My eyes cautiously flicker open, and I blink, trying to focus.
The last thing I remember is hollering a string of Latin at a pissed-off ghost as it heaved me skyward and tossed me across the room. After that, nothing.
‘Ms Daniels, are you with me?’
The voice oozes into my consciousness as if filtered through pudding. I will my mind to clear, squinting against the stabbing in my eyeballs, and take a quick mental sweep of my body. Feet, legs, arms, hands. It all hurts, but it all seems to be working.
‘I’m fine, Mrs Tyler.’ I wobble as I stand, barely containing a groan. It’s not as if it’s the first time I’ve been thrown into a wall by an angry spirit. You’d think I’d be used to it by now.

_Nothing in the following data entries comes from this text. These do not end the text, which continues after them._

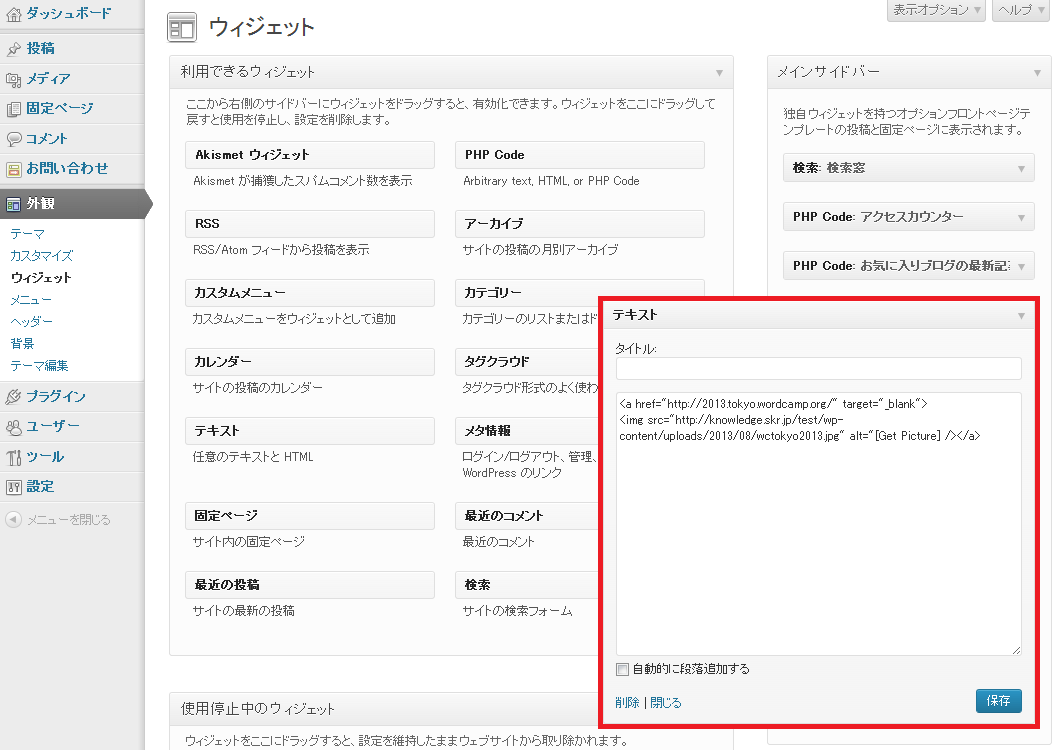Click the Dashboard home icon in sidebar
The width and height of the screenshot is (1060, 750).
[x=14, y=14]
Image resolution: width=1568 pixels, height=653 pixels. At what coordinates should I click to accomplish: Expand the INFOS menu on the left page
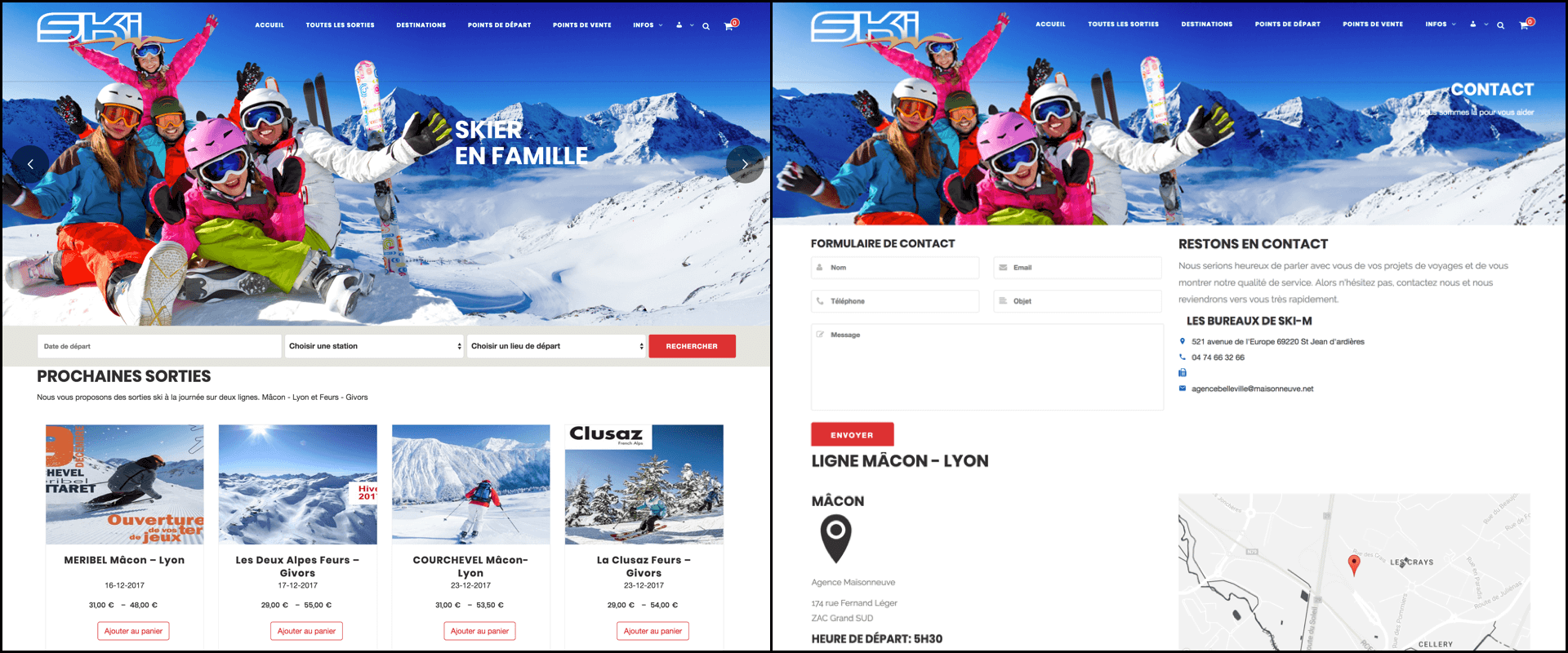648,25
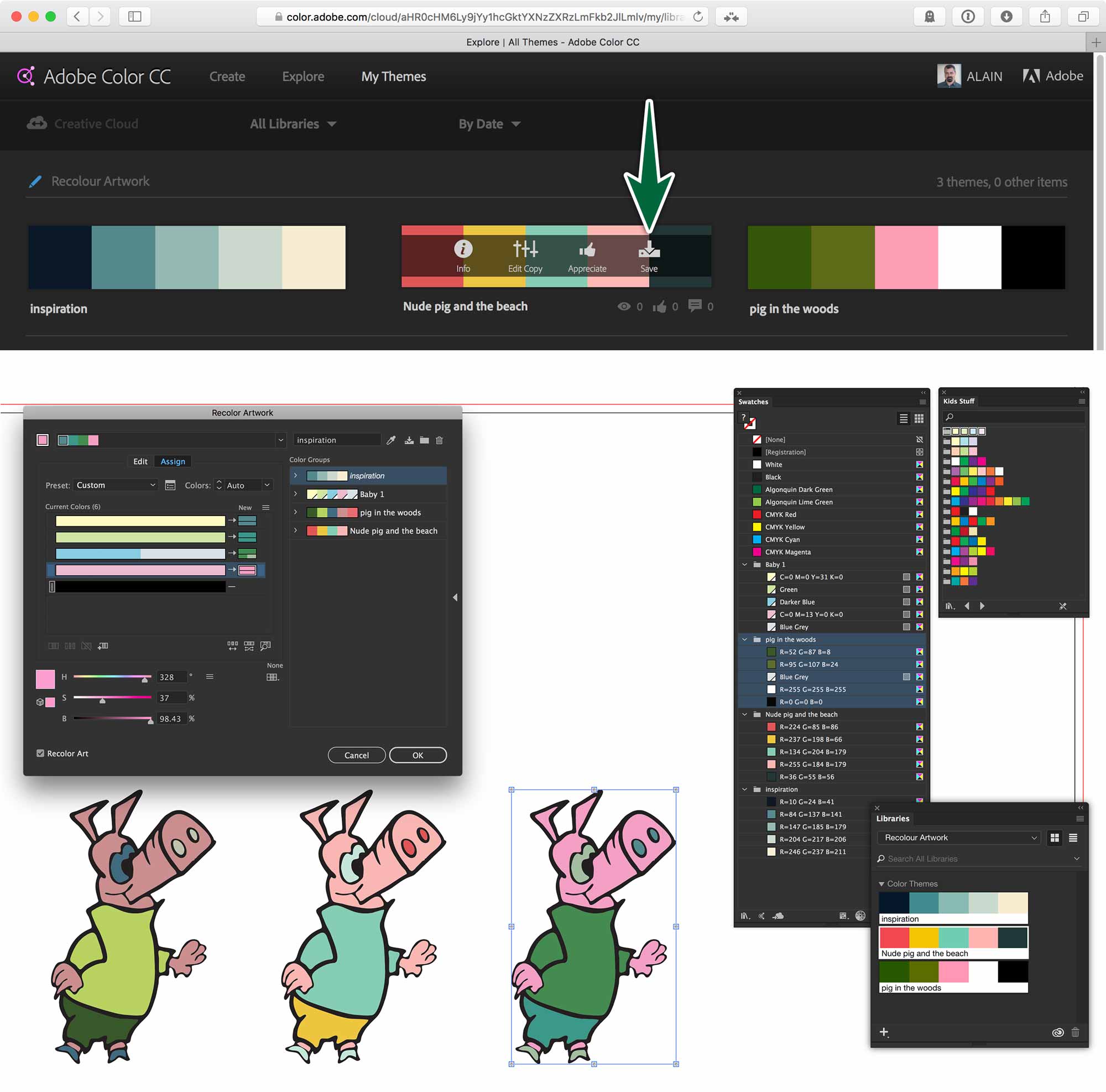This screenshot has width=1106, height=1092.
Task: Click the 'Assign' tab in Recolor Artwork dialog
Action: [173, 460]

Mrs Tyler puts a hand to her heart. ‘For a moment there I thought you were dead.’
‘I’m not that easy to get rid of.’ I offer what I hope is a reassuring smile and not the pain-filled grimace I suspect it is.
‘I’m glad to hear it, dear.’ She grips my arm. ‘But did your spell work? Is the spirit gone?’ Then she whispers, ‘Did you see it? Please tell me it wasn’t my darling Alfred.’
This is the part of the job I hate the most. The part where I lie. The ghost was Mrs Tyler’s darling Alfred; I recognised his leering face from the photo beside the older woman’s bed. His suit was even the same.
Most people think ghosts are vaporous and floaty, or that they glitch like the spirits in horror movies.
But for me, that’s not how they present.
The ones that I confront, the ones that don’t move on after death, just look like humans.
Humans with something a little off about them.
Something in their appearance that looks… well… dead.
Mrs Tyler’s husband – or rather, his spirit – has been tormenting her for months. But there’s nothing to be gained by telling her that; it would only break her heart even more. So instead, I squeeze her hand and tell her what she wants to hear.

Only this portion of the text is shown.